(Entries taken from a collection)
# # #

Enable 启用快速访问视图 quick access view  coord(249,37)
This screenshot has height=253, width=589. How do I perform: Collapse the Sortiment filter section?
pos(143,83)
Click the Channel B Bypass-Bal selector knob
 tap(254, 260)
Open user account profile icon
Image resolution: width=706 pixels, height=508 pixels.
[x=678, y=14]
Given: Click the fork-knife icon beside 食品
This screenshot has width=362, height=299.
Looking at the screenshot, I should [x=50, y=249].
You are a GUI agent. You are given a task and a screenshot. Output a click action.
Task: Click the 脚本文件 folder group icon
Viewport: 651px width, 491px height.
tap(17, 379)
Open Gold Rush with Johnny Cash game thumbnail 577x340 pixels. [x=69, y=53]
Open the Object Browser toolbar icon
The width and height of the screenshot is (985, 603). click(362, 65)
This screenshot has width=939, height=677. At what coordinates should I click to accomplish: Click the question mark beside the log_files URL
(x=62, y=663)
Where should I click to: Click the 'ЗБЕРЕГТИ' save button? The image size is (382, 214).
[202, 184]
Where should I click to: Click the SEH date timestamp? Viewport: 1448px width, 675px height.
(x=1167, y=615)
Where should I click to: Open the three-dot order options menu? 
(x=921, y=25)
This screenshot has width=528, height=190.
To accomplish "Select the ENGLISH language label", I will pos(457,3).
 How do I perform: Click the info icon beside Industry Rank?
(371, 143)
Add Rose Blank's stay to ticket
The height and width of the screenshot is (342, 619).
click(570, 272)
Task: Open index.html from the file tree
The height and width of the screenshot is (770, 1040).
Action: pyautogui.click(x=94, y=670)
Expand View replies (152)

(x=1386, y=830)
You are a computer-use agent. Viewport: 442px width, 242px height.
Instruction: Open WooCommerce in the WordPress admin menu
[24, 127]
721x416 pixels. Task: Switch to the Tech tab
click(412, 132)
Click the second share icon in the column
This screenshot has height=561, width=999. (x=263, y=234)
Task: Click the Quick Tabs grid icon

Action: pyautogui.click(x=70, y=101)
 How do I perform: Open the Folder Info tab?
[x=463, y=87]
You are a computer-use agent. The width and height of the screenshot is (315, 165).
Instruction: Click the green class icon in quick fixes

# # #

**Problem statement**:
Gather each line in the data that holds the string "agent".

**Answer below**:
You are a GUI agent. You are given a task and a screenshot. Output a click action.
You are a computer-use agent. Viewport: 442px width, 242px height.
You are a computer-use agent. The width and height of the screenshot is (315, 165).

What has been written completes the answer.